= Mustafa Band =

Anticommunistic group in Communist Albania

Xhevdet Mustafa

Halit Bajrami in court

The Mustafa Band was a group of four Albanian exiles who wanted to kill Enver Hoxha in 1982. The plan failed and two of its members were killed and one arrested.

==Members==
- Sabaudin HasnedarKIA (Dino) – chairman of the group. Born c. 1925, a marginalized communist and friend of Halit, and fled to Greece with him in 1950. After leaving Greece he settled in Italy, where he owner of a commercial laundry in Rome.
- Xhevdet MustafaKIA (Jerry) – born 1940, fled Albania for the US in 1964 and settled to Staten Island, New York, where he operated a car repair company. Mustafa was associated with Albanian mafia boss Xhevdet Lika and obtained financing from Leka I, Crown Prince of Albania. All were allegedly in the drug trade and Mustafa was already facing a 1981 indictment, and fled the country. At the age of 42 he led the mission alongside Sabaudin.
- Halit Bajrami (Alex) – born 1925, friend of Sabaudin and fled to Greece with him in 1950. Halit settled in New Zealand where he became an agent of the Sigurimi, the Albanian secret police. He was 57 at the time of the mission.
- Fadil Kaceli (Fred) – brother of painter Sadik Kaceli. Date of birth unknown. Fadil settled in New Zealand. He returned to New Zealand after the failed mission.

==Operation==
Though the personal motives for the infiltration are not clear, the former members and Albanian prosecutors concur that the objective was the assassination of Hoxha and the idea was hatched in 1975 at the wedding of the pretender to the Albanian throne King Leka I. The operation was also thought to have been backed by Yugoslavia as retaliation against the 1981 protests in Kosovo.

All four banded together in Italy in 1982, where they obtained supplies. Halit was an informant who obtained approval from the Sigurimi to participate in the mission. Halit planned to secure the group's capture by sending details of the operation to agency headquarters via contacts in Rome and Paris.

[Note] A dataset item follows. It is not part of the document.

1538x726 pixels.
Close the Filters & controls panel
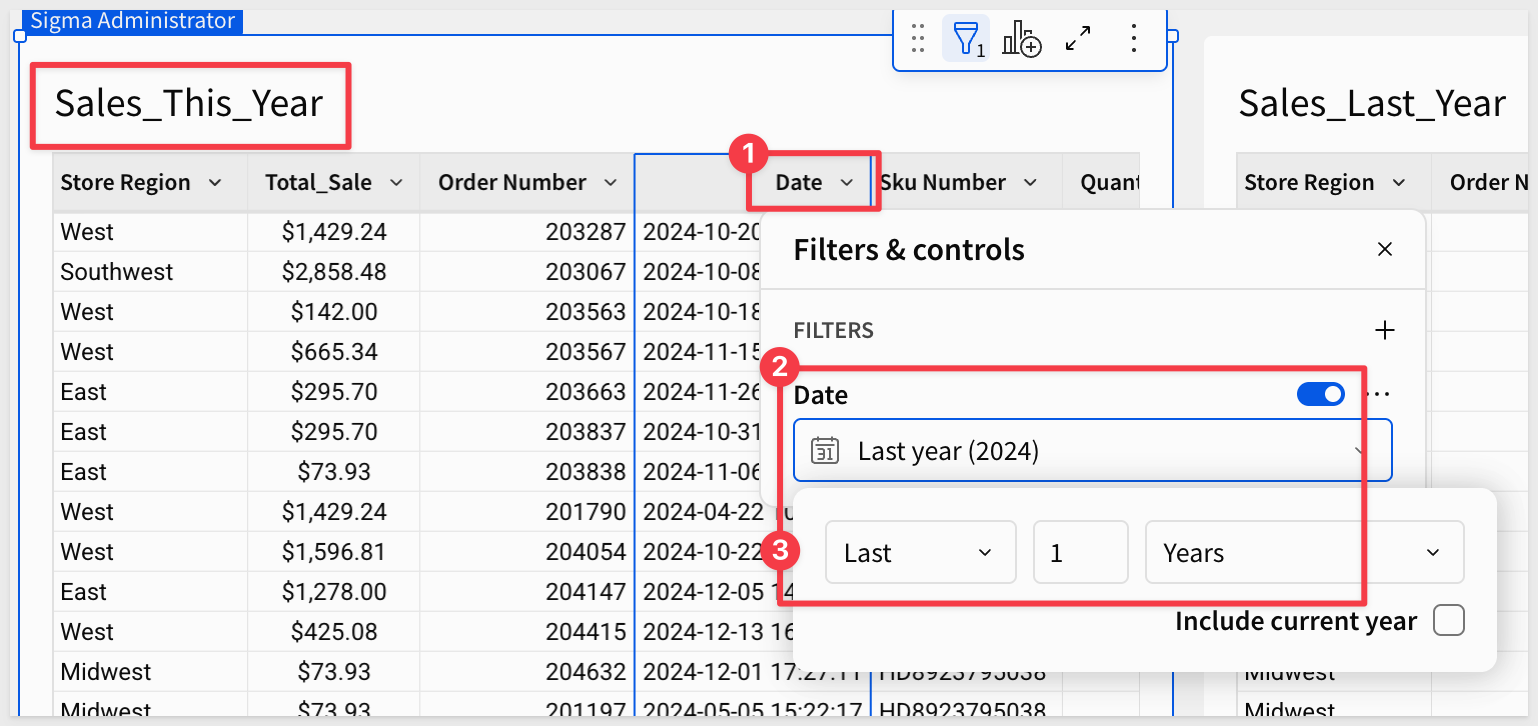pos(1385,249)
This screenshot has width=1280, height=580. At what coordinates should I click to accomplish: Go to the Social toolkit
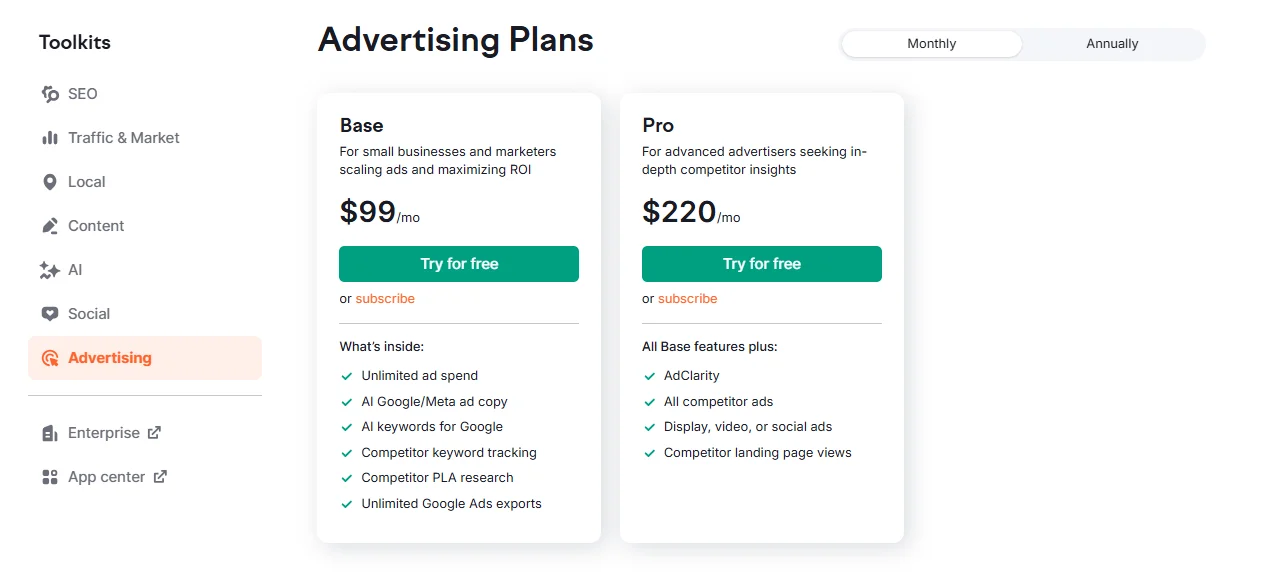point(89,314)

Although Fadil had planned to join the infiltration, he was injured just before the launch of the speedboat. Fadil recuperated in Italy then returned to his home in New Zealand. The remaining partisans crossed the Strait of Otranto and arrived at the Albanian coast on the night of 24–25 September 1982 near Divjakë. Albanian forces had been tipped off by Halit and were looking for the group at two landing points, but Xhevdet decided to change the plans due to Fadil's withdrawal. Xhevdet, Sabaudin, and Halit came ashore undetected and disappeared in the Karavasta forest, about 50 miles (90 km) away from Tirana. The group was equipped with rifles, pistols, binoculars, a radio transmitter, and money.

At dawn, Xhevdet and Sabaudin went exploring and killed two patrolmen who discovered them. They returned to Halit, and half an hour later a patrol boat approached them, ordering them to surrender. Xhevdet opened fire, killing two officers, and took a fisherman captive. They exited the forest and started along the road toward Tirana under the guise of a police patrol, debating on whether to travel on the roads or get to Tirana the same day. They arrived late that night at a small bridge northeast of Divjakë and rested.

The next morning, the civilian led the three gang members to the town of Rrogozhinë, where they found a train station. Halit purchased tickets for the afternoon train to Tirana. After a long wait, the group was approached by police officers, who asked Sabaudin for identification. Halit replied that they had no papers and were all saboteurs.

Halit was taken into custody by the officers. Xhevdet fled, stealing a FSC Żuk delivery van. Sabaudin also fled, jumping into a bunker where a standoff ensured. Sabaudin attempted to rally forces to join him on the march to Tirana, but was shot by riflemen in the firefight and committed suicide. Meanwhile, Xhevdet drove southwest, stopping to carjack a driver who drove them to Lushnjë. He hid in a residence, taking the family hostage for two hours. Xhevdet shot himself as an armored vehicle knocked down one of the walls.

==Aftermath==
Halit, the sole survivor of the three who arrived in Albania, was held in protective custody for questioning and testified in 1983 against the former Minister of Defence Kadri Hazbiu, who had been removed from his post on 10 October 1982 and was suspected of working for Yugoslavia and the CIA, as well as providing hiding places for the group. Hazbiu was convicted of abuse of office and executed in 1983. Halit Bajrami was released and returned to his home in New Zealand. Hoxha later died from a heart attack on April 11, 1985.

The exiled Leka (I), Crown Prince of Albania, denied authorizing the operation, claiming both that it was suicidal and that it was done without his knowledge.